Exercise brief: Copy out the data between the lines holding "810x456 pixels. At" and "(x=618, y=60)", inclusive, keeping every line as it is, requests included. Add 147 to each coordinate given in the answers.

Word and element location data:
━━━

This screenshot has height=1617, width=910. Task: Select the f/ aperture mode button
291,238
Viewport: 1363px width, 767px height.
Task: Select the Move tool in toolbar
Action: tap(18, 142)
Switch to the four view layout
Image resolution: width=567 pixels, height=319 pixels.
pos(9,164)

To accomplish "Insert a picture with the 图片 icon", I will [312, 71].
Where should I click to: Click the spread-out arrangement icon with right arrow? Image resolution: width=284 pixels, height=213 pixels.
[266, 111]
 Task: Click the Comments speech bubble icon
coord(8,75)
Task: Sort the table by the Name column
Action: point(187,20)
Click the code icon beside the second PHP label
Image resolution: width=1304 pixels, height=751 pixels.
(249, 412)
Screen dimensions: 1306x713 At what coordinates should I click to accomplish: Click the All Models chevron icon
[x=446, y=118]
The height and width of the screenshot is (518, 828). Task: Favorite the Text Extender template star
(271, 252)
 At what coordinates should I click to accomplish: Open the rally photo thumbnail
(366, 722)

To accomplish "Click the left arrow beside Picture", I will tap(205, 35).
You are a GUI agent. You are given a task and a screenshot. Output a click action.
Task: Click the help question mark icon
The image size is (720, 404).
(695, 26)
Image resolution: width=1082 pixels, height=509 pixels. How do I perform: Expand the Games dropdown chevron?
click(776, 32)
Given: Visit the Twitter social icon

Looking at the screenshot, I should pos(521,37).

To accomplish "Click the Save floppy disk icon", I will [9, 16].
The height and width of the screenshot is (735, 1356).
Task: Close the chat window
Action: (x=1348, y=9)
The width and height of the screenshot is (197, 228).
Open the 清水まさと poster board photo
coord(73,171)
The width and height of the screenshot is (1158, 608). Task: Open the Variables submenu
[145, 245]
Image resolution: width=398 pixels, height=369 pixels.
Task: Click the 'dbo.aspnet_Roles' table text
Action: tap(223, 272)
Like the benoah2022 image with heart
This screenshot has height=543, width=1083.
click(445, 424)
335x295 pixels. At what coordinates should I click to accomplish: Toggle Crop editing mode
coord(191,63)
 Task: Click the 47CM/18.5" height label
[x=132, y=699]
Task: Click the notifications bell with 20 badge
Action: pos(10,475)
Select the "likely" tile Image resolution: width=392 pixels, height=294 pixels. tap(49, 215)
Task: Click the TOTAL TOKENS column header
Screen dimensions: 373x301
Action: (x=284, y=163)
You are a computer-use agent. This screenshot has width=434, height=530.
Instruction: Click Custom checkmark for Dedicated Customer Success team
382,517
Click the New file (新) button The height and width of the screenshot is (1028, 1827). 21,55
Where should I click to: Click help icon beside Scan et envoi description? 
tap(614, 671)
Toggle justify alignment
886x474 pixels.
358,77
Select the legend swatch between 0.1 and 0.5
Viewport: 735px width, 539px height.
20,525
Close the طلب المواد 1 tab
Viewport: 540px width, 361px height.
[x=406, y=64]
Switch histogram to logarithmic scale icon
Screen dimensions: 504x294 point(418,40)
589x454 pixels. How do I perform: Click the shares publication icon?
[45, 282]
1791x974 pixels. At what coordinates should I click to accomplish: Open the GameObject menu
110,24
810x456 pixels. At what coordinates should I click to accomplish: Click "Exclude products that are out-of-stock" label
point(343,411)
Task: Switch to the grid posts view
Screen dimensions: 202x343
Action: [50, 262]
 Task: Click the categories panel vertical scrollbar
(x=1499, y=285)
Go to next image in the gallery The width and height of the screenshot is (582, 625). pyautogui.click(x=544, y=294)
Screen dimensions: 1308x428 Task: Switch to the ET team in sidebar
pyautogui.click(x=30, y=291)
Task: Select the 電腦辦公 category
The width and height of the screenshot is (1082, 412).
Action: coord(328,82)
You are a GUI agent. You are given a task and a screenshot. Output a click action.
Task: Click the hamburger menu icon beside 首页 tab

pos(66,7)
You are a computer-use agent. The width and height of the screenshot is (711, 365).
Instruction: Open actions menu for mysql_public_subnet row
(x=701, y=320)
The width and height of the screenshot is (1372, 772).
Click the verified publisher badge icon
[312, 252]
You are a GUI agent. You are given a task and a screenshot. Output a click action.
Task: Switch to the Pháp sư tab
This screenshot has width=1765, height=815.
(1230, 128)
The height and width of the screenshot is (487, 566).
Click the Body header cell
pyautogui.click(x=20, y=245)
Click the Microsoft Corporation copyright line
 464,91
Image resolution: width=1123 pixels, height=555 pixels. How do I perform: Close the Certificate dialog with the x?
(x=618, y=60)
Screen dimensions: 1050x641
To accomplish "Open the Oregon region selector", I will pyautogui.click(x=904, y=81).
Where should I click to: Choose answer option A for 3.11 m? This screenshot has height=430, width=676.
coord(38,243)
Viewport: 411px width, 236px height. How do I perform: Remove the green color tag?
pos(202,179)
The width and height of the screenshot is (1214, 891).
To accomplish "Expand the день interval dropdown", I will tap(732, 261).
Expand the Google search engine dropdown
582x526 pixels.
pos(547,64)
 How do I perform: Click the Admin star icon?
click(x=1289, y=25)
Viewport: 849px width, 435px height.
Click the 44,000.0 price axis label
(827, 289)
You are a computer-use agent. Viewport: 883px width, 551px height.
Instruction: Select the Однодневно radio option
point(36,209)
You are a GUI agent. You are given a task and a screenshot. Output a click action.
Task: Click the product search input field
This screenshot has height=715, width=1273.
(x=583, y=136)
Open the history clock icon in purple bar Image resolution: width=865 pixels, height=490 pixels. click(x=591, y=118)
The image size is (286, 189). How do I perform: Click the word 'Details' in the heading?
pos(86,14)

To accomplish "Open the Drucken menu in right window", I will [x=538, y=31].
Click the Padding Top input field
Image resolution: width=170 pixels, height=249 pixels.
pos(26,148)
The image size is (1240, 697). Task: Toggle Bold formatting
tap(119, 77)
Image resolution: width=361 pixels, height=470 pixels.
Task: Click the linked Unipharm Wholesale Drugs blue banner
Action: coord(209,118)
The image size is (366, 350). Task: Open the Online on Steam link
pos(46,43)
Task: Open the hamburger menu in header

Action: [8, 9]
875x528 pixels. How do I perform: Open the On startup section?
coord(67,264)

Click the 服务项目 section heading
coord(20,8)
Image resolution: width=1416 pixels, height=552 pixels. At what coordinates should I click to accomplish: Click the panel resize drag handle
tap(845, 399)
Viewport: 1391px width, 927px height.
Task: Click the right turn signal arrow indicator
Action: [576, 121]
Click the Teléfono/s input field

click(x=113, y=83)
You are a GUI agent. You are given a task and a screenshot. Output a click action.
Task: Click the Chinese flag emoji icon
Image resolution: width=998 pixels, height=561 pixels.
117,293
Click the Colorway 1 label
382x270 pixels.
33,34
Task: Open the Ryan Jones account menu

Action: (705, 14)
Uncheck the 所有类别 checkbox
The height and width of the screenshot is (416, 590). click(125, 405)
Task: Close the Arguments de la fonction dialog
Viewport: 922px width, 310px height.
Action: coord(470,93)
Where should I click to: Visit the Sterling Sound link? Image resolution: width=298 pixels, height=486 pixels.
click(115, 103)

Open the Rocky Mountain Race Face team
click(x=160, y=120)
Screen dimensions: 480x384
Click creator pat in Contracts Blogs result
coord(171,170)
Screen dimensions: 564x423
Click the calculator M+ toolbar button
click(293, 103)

━━━

Final answer:
810x456 pixels. At what coordinates should I click to accomplish: Click "Exclude products that are out-of-stock" label
point(490,558)
Task: Switch to the grid posts view
Screen dimensions: 202x343
Action: [197, 409]
 Task: Click the categories panel vertical scrollbar
(x=1646, y=432)
Go to next image in the gallery The width and height of the screenshot is (582, 625). pyautogui.click(x=691, y=441)
Screen dimensions: 1308x428 Task: Switch to the ET team in sidebar
pyautogui.click(x=177, y=438)
Task: Select the 電腦辦公 category
The width and height of the screenshot is (1082, 412).
Action: coord(475,229)
You are a GUI agent. You are given a task and a screenshot. Output a click action.
Task: Click the hamburger menu icon beside 首页 tab

pos(213,154)
You are a computer-use agent. The width and height of the screenshot is (711, 365).
Instruction: Open actions menu for mysql_public_subnet row
(x=848, y=467)
The width and height of the screenshot is (1372, 772).
Click the verified publisher badge icon
[459, 399]
You are a GUI agent. You are given a task and a screenshot. Output a click action.
Task: Switch to the Pháp sư tab
This screenshot has width=1765, height=815.
(1377, 275)
The height and width of the screenshot is (487, 566).
Click the Body header cell
pyautogui.click(x=167, y=392)
Click the Microsoft Corporation copyright line
 611,238
Image resolution: width=1123 pixels, height=555 pixels. How do I perform: Close the Certificate dialog with the x?
(x=765, y=207)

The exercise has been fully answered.